Deus está pronto para encher cada um de nós com sua alegria, é necessária que peçamos a Ele mais e mais dessa alegria. Como diz Andrew Murray, o único modo de não termos sede é continuarmos sedentos.

"Fomos feitos para ver e saborear Deus- e saboreando-o, ser supremamente satisfeitos , e assim espalhar em todo mundo o valor da presença dele. Deixar de mostrar às pessoas o Deus que tudo satisfaz é não amá-los" John Piper (NJSVF, p. 29)

O prazer em Deus é o destino da nossa alma, Deus nos criou para sermos satisfeitos com nada menos que a sua própria presença dentro de cada um de nós. 

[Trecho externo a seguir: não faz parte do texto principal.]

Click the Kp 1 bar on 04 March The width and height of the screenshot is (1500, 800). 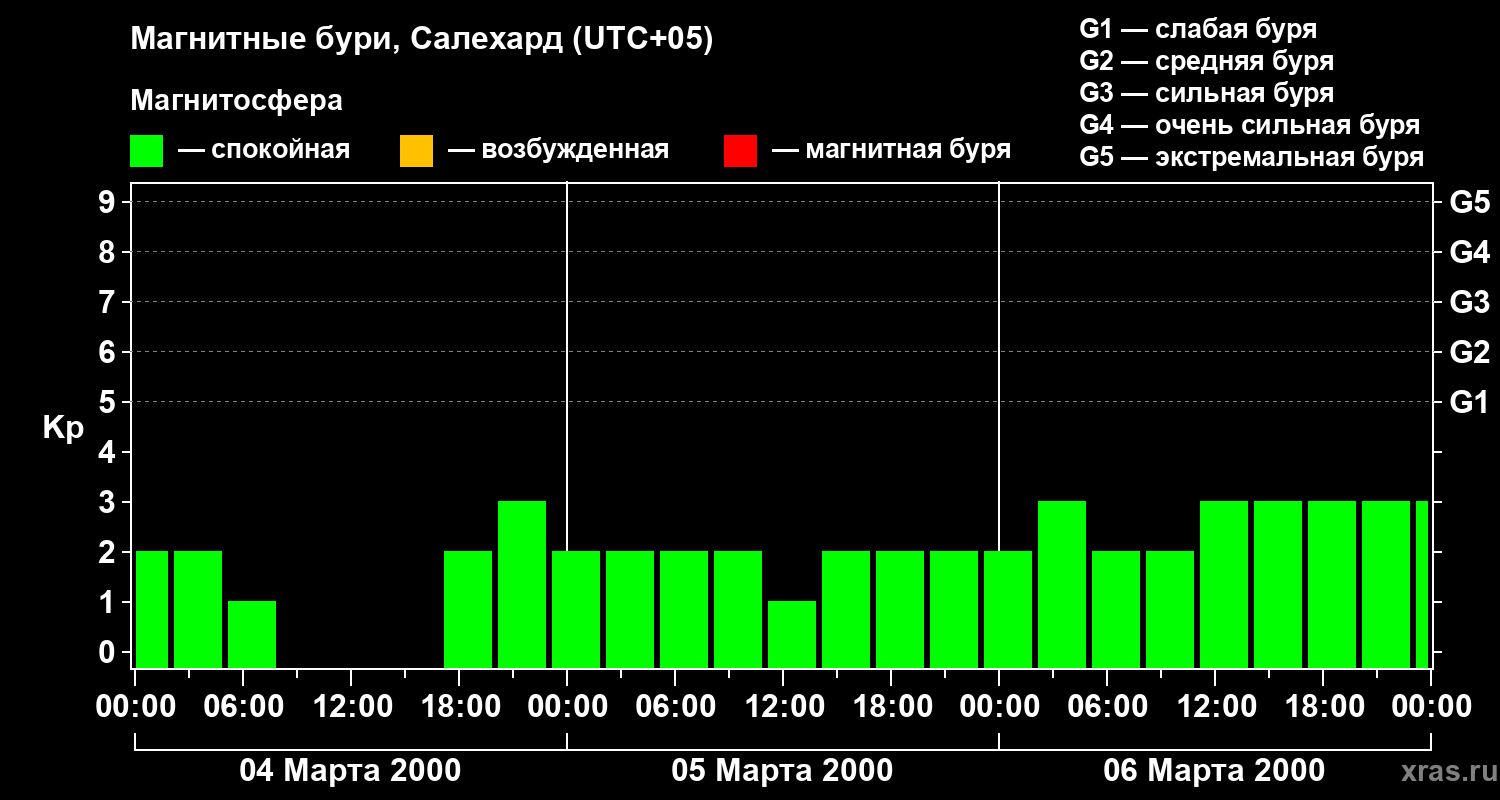pyautogui.click(x=252, y=634)
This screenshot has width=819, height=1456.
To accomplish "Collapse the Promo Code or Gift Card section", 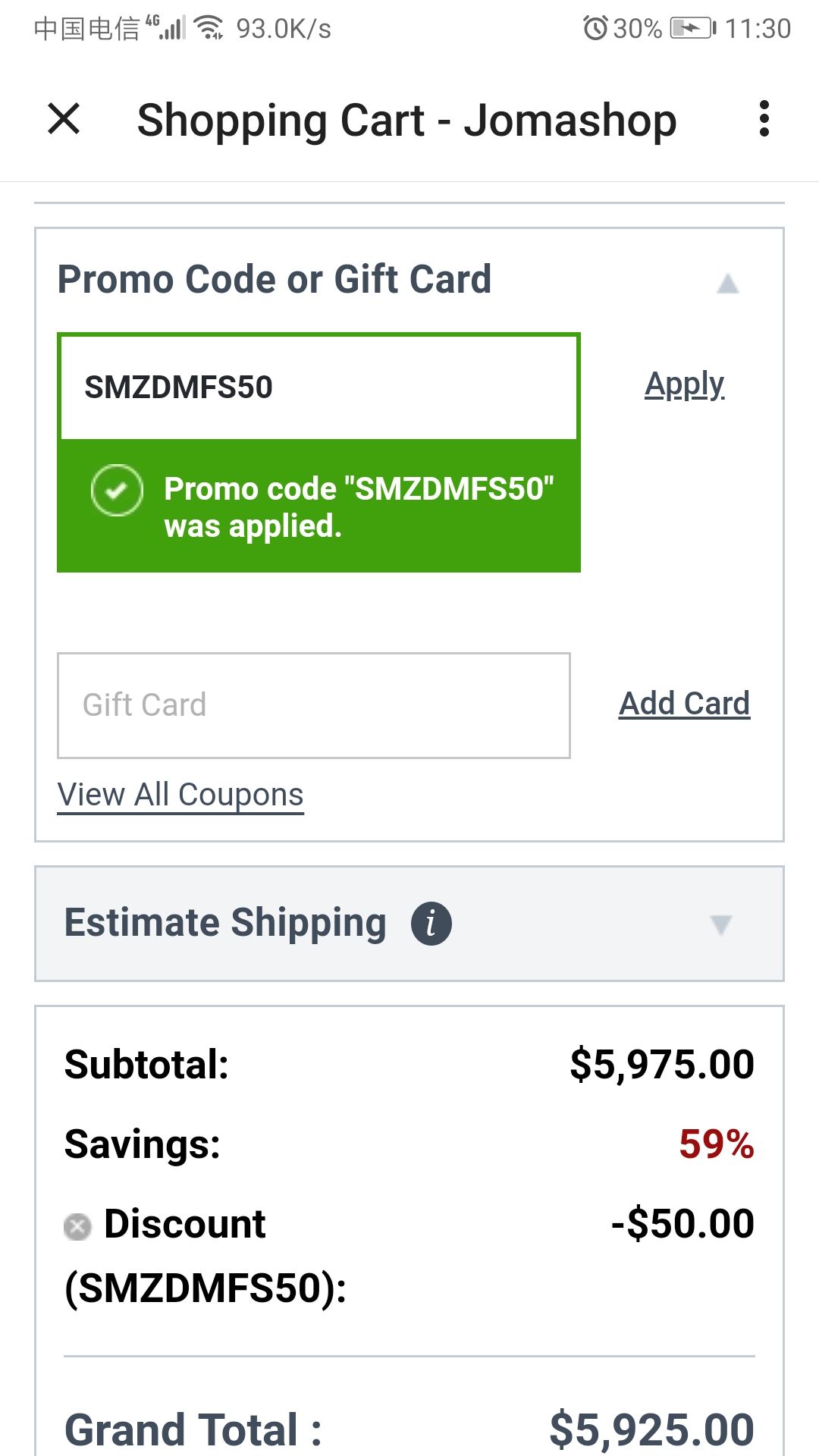I will coord(728,284).
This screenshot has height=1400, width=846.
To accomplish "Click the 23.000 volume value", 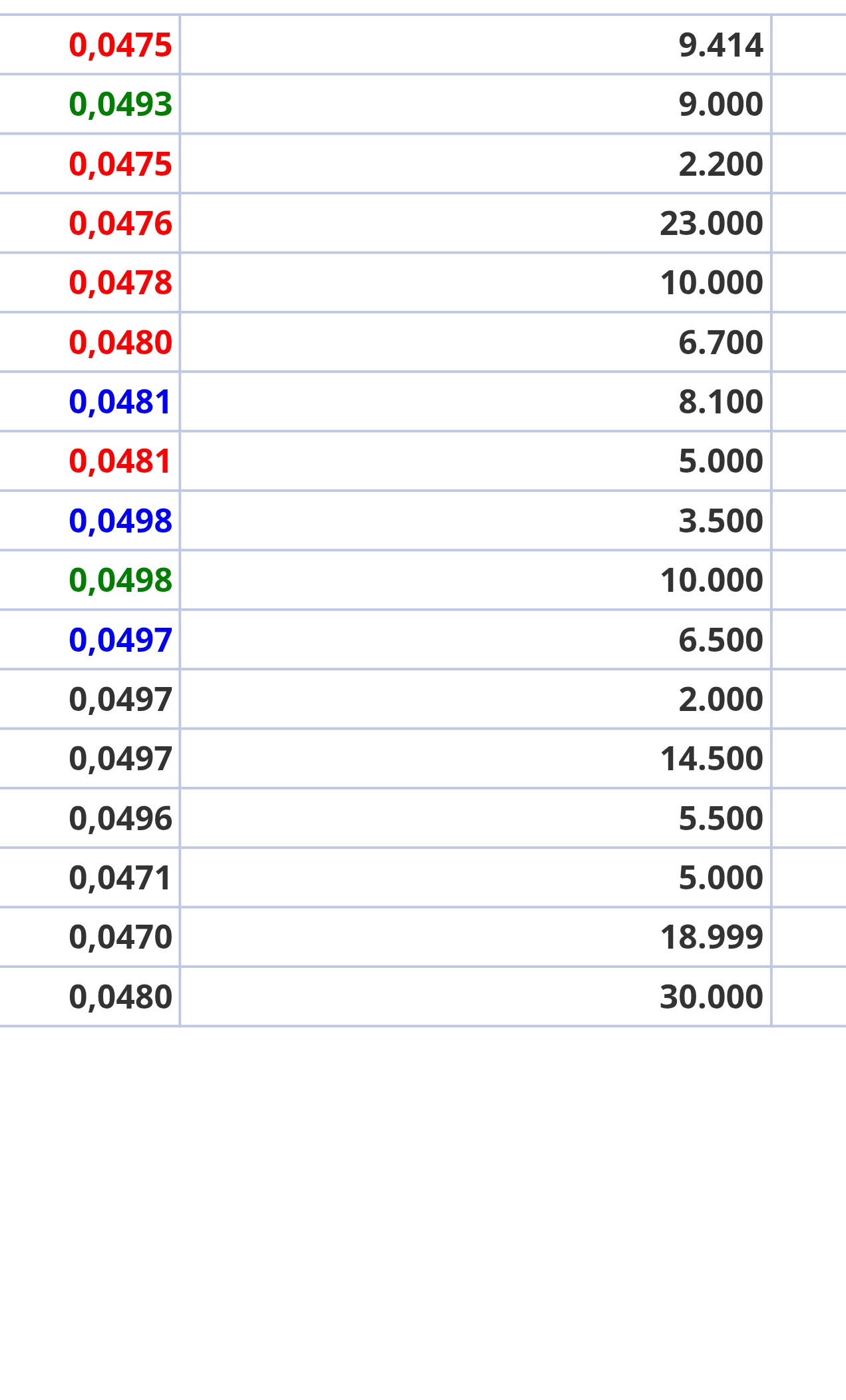I will pyautogui.click(x=712, y=223).
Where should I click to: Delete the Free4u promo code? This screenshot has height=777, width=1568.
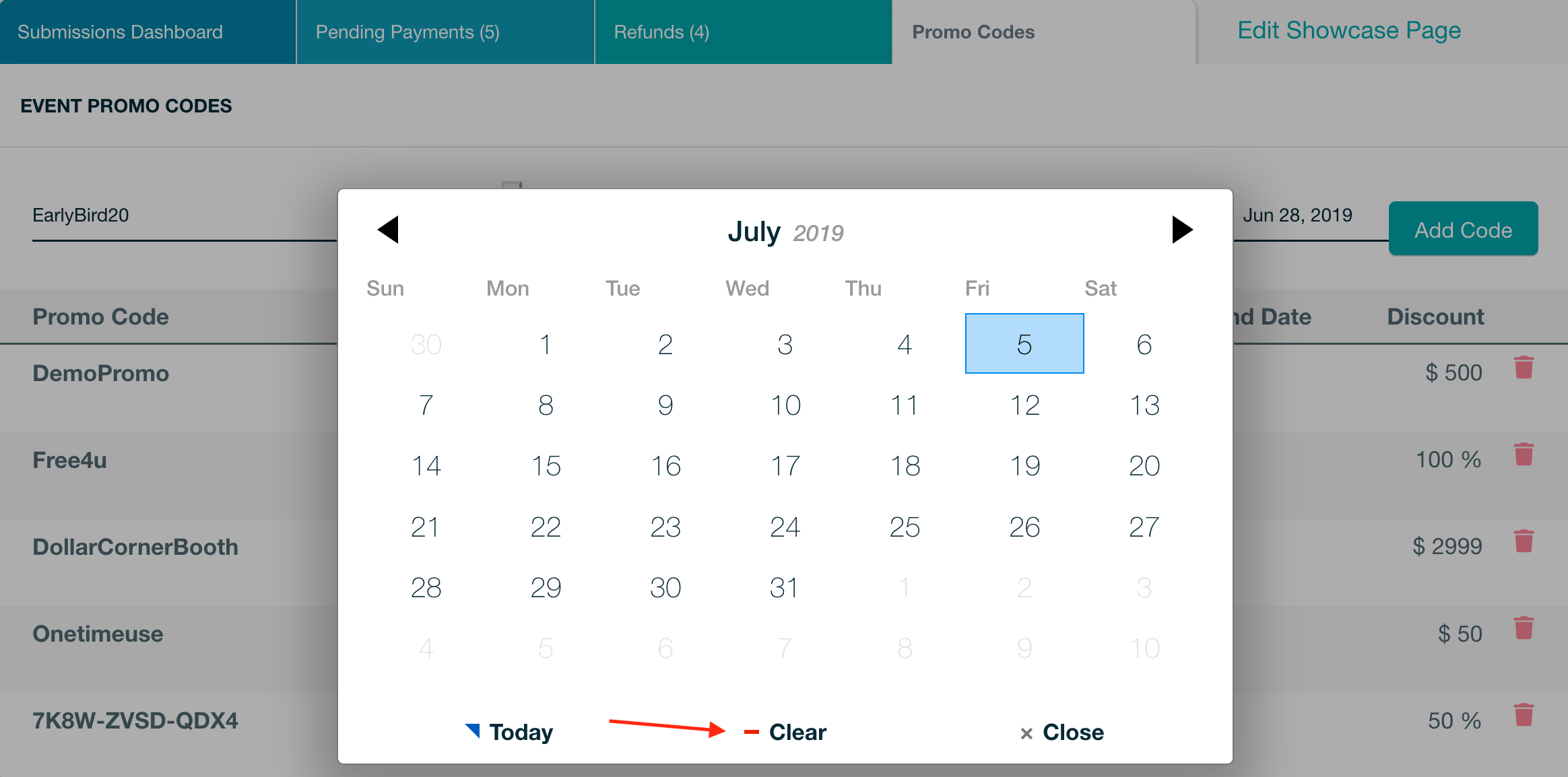coord(1524,455)
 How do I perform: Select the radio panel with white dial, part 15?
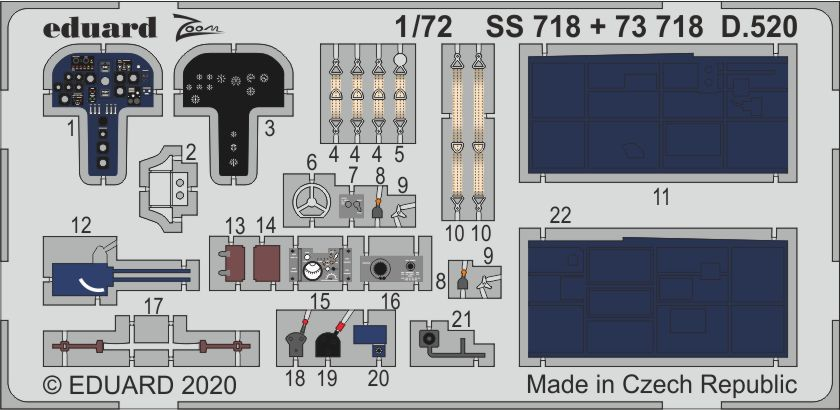tap(319, 267)
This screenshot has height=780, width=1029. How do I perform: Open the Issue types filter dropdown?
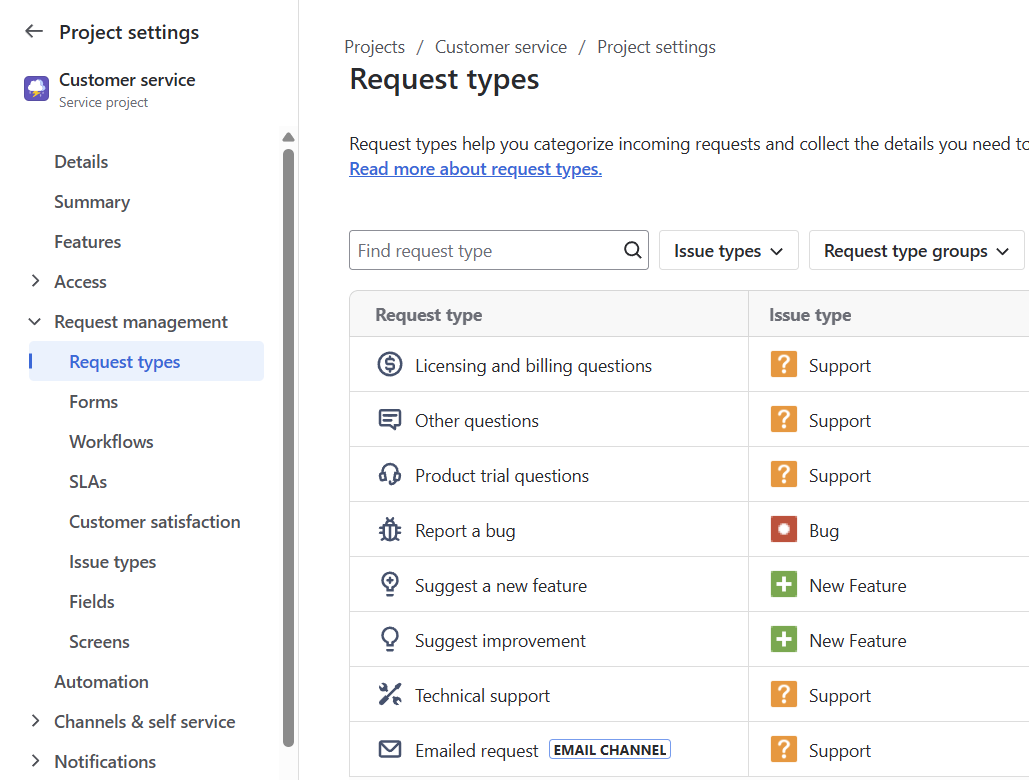click(x=728, y=250)
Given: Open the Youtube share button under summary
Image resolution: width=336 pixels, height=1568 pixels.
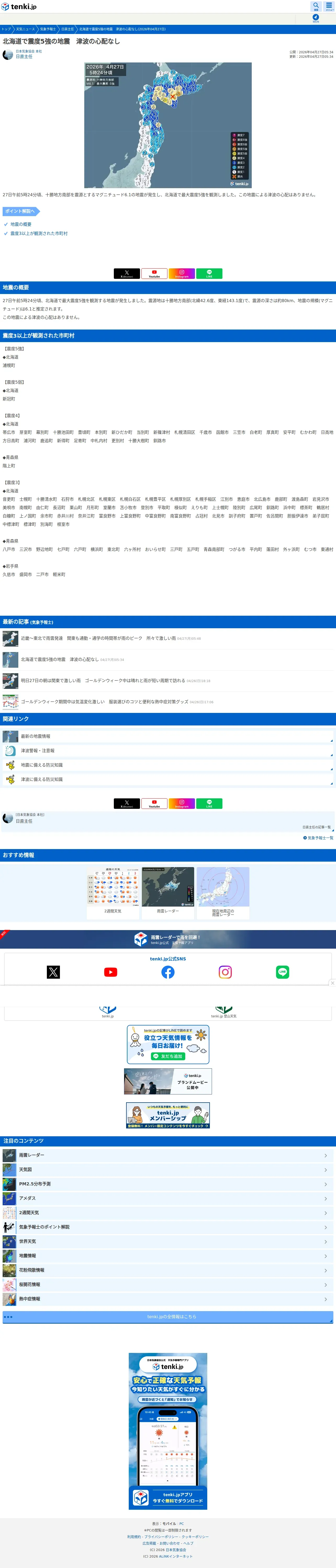Looking at the screenshot, I should coord(154,274).
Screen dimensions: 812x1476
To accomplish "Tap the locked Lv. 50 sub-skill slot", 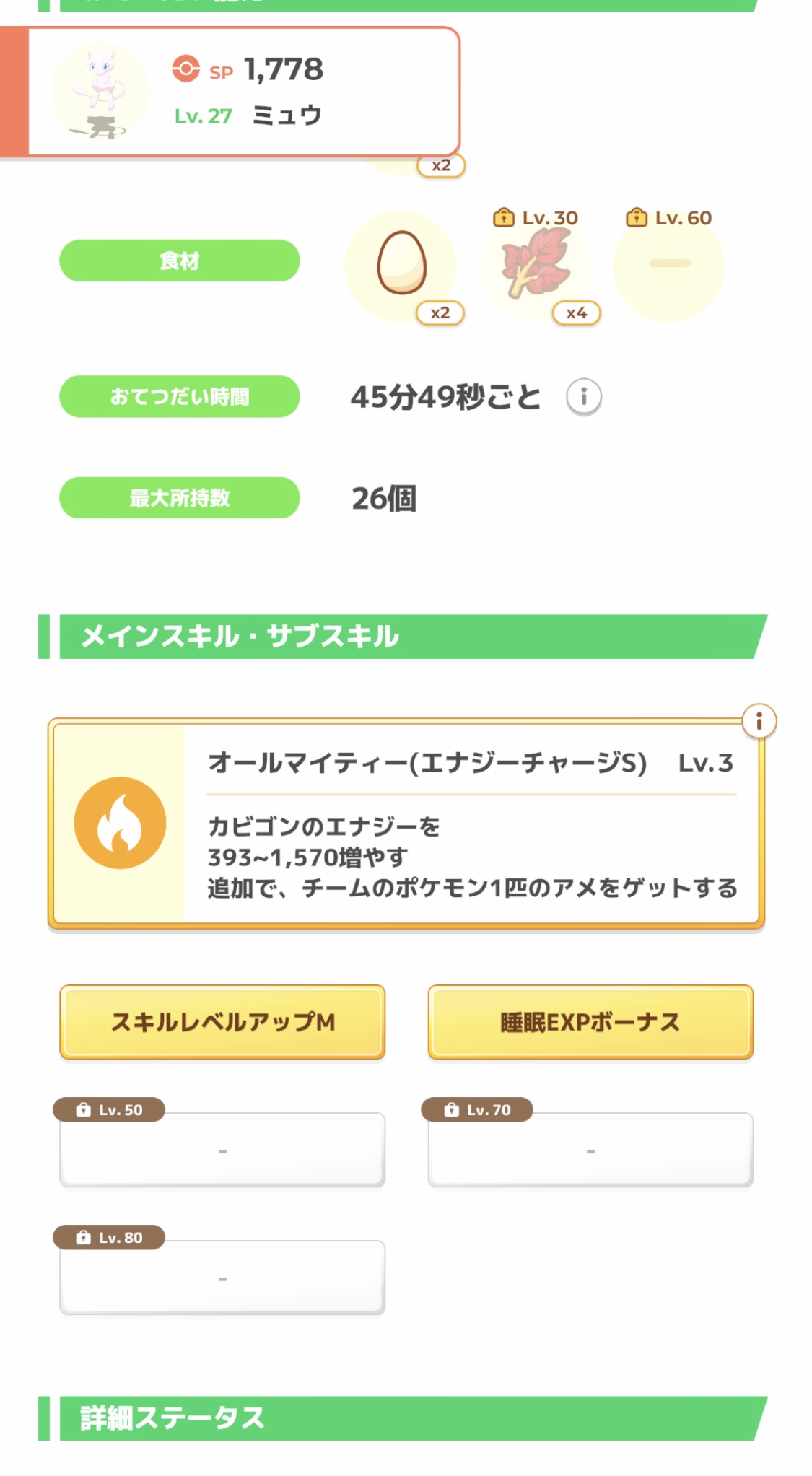I will coord(222,1150).
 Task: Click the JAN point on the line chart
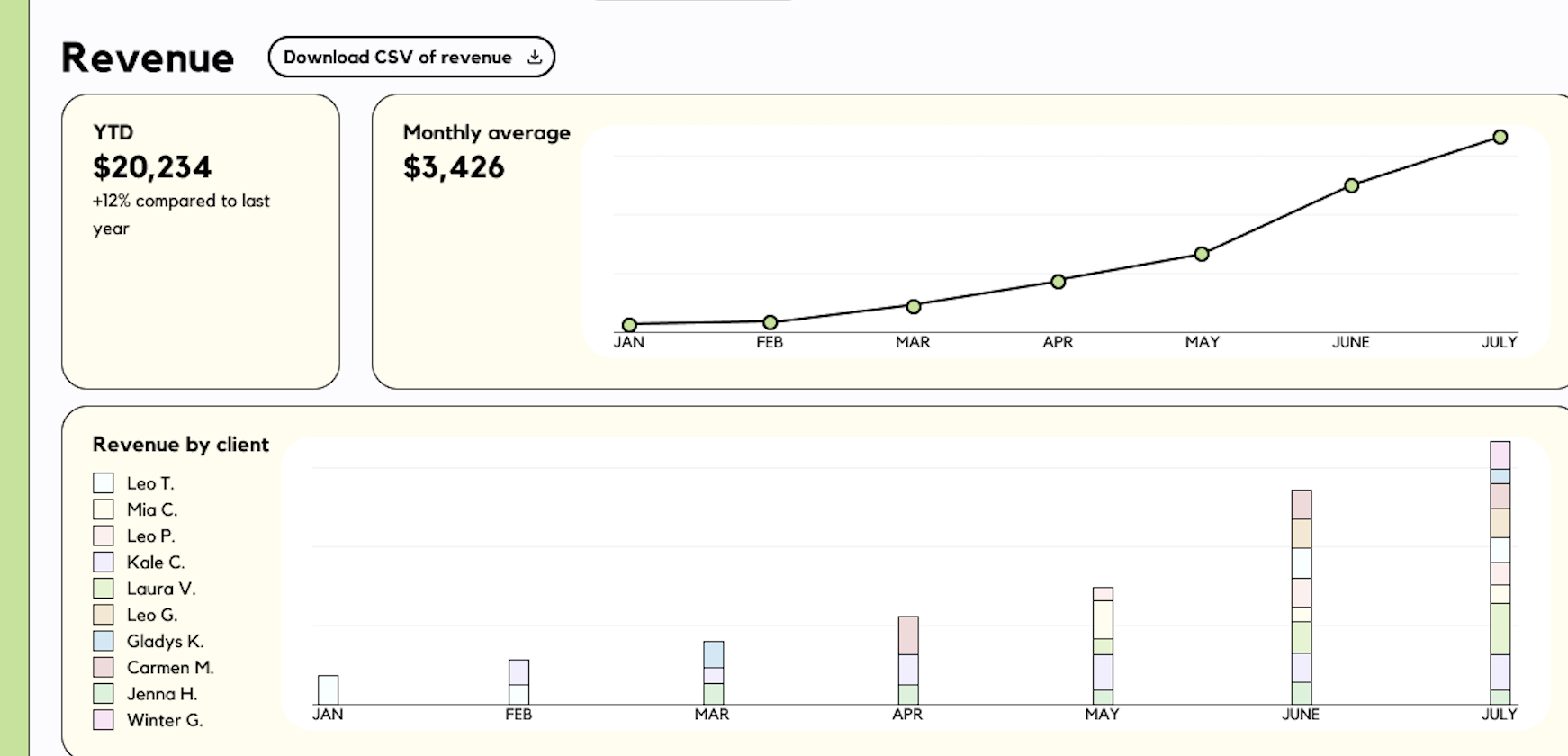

Se temos em Deus a maior alegria desta vida, a própria torna-se lucro (Fp. 1:20-21). Cristo é o nosso tesouro, é nossa recompensa, o nosso prazer. Ele deve ser uma satisfação tão profunda que quando a morte levar tudo que você ama, ela vai te dar mais de Cristo e você considera isto lucro.

Em Hebreus 11.26, fala que Moisés suportou as dores tendo em vista a recompensa que Jesus tinha para ele. Buscamos em Deus, uma recompensa maior que a que há no mundo.

"Não é possível agradar a Deus sem buscar gratificação nele. Portanto, a adoração que agrada a Deus é a busca prazerosa por Deus. Ele é a recompensa que supera a grandeza de tudo o mais" John Piper, PSD, p. 61

3. O que é impossível aos homens a Deus é possível.

Galatas 6.14   Mas longe esteja de mim gloriar-me, a não ser na cruz de nosso Senhor Jesus Cristo, pela qual o mundo está crucificado para mim e eu, para o mundo.


A cruz de nosso Senhor é a prova da maior alegria do cristão, Deus faz o que era impossível para nós possível. Deus revela a grandeza do seu amor para cada um de nós. Traz de novo a felicidade para o nosso coração, perdoa cada um de nós, afasta a sentença de morte e nos coloca  de novo junto a Deus.

Na cruz, Deus nos dá o melhor de todos os presentes: Ele mesmo.

E pela fé, nós estamos lá com Jesus, deixamos toda a tristeza do pecado e recebemos uma nova vida de glória. 

A paixão pela glória de Deus é a única coisa que transforma a nossa vida. A felicidade do mundo está dependente dos nossos recursos e circunstâncias, sempre há falta de algo. A felicidade que está na glória de Deus não tem falta de nada, todas as coisas cooperam para o nosso bem.

O objetivo não é chegarmos para Deus com a nossa lista de qualidades e feitos para herdarmos a vida eterna, mas  a nossa vida é deleitar-se no nosso Deus glorificando a Ele com a nossa vida. Buscando em Deus a provisão para a nossa felicidade, a nossa alegria e a nossa satisfação.


Aquilo que é impossível para nós, para Deus é possível! Ele tem mais e mais para nos dar!